> **WORK TASK 1**:
From the discussion of GaN, SiC, and diamond, extract the stretch from "Since I see" through "formamide. Or acetonitrile.".
> **WORK TASK 2**:
Answer these questions about the discussion of GaN, SiC, and diamond:
(a) What does one participant use SiC for?
(b) What does the electrolyte consist of in the described method of diamond synthesis?
(c) What frequency range is used for the alternating voltage in that method?

Since I see GaN advertised in all sorts of USB chargers, I assume costs should be dropping at some point.
hey SiC so many uses. I even use it to grind my telescope mirrors
higher index of refraction than diamond!
Don't fight. GaN and SiC both have their domains! :P Doped diamond would be LOVELY due to its extreme thermal conductivity.
You know, I think I heard that about diamond...
agreed Thomas, SiC in all HV stuffs, LV is GaN
Oh, yes, I have a 1 inch square 1mm thick piece of synthetic diamond right here...
yeah those higher bandgap/thermal conductivity stuff for the higher temps
I saw somewhere that diamond coatings could be made by electrochemistry, by high voltage electrolysis of dimethyl formamide. Or acetonitrile.
really
I will have to look that up
yep
https://www.sciencedirect.com/science/article/abs/pii/S0925963500005483
Diamond synthesis by electrolysis of acetates
A new method of electrochemical synthesis of different forms of carbon, including nanocrystalline diamond, is described. The electrolyte consists of a solution of ammonium acetate in acetic acid. The electrolysis is carried out by applying a shifted-square alternating voltage in the 10-100 Hz frequency range.
https://www.sciencedirect.com/science/article/pii/S0169433212014304
example:diamond-like carbon, hmm. I have some familiarity with that
boy who knew that diamond could be such a party killer ;)

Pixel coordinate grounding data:
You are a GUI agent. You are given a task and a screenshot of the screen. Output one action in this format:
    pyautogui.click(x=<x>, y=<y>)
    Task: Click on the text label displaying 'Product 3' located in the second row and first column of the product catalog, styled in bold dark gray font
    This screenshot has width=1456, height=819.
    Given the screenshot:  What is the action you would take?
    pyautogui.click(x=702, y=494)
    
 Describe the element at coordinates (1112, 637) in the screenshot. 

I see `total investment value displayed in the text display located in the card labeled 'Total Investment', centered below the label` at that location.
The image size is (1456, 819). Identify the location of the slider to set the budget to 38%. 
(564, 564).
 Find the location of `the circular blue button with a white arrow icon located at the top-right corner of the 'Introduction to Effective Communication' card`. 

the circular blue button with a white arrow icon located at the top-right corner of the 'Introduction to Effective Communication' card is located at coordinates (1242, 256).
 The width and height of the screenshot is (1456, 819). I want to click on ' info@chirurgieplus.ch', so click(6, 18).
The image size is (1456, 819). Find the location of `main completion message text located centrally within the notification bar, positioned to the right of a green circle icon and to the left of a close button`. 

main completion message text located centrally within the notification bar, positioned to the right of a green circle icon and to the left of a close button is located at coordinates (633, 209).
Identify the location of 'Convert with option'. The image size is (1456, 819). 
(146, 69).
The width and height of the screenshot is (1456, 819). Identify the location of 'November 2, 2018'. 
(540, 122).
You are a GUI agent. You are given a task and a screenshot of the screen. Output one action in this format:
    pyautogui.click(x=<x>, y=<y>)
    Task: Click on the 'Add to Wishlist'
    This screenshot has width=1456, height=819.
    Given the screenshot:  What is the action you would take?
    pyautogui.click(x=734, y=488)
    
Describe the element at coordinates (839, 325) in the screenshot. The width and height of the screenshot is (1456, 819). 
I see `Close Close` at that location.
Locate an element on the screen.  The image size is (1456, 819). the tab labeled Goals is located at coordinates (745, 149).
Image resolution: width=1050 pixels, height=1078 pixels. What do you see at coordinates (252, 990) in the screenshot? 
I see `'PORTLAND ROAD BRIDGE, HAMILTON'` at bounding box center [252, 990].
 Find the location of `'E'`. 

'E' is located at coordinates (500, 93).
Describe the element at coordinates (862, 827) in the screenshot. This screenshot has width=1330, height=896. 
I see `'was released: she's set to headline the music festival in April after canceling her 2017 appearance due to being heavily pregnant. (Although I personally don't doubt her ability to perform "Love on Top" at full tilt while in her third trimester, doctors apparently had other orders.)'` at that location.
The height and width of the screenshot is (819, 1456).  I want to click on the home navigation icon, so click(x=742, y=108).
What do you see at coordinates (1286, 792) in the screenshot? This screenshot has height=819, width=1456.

> **EXPECTED OUTPUT 1**:
Since I see GaN advertised in all sorts of USB chargers, I assume costs should be dropping at some point.
hey SiC so many uses. I even use it to grind my telescope mirrors
higher index of refraction than diamond!
Don't fight. GaN and SiC both have their domains! :P Doped diamond would be LOVELY due to its extreme thermal conductivity.
You know, I think I heard that about diamond...
agreed Thomas, SiC in all HV stuffs, LV is GaN
Oh, yes, I have a 1 inch square 1mm thick piece of synthetic diamond right here...
yeah those higher bandgap/thermal conductivity stuff for the higher temps
I saw somewhere that diamond coatings could be made by electrochemistry, by high voltage electrolysis of dimethyl formamide. Or acetonitrile.

> **EXPECTED OUTPUT 2**:
(a) Grinding telescope mirrors.
(b) A solution of ammonium acetate in acetic acid.
(c) The 10-100 Hz range.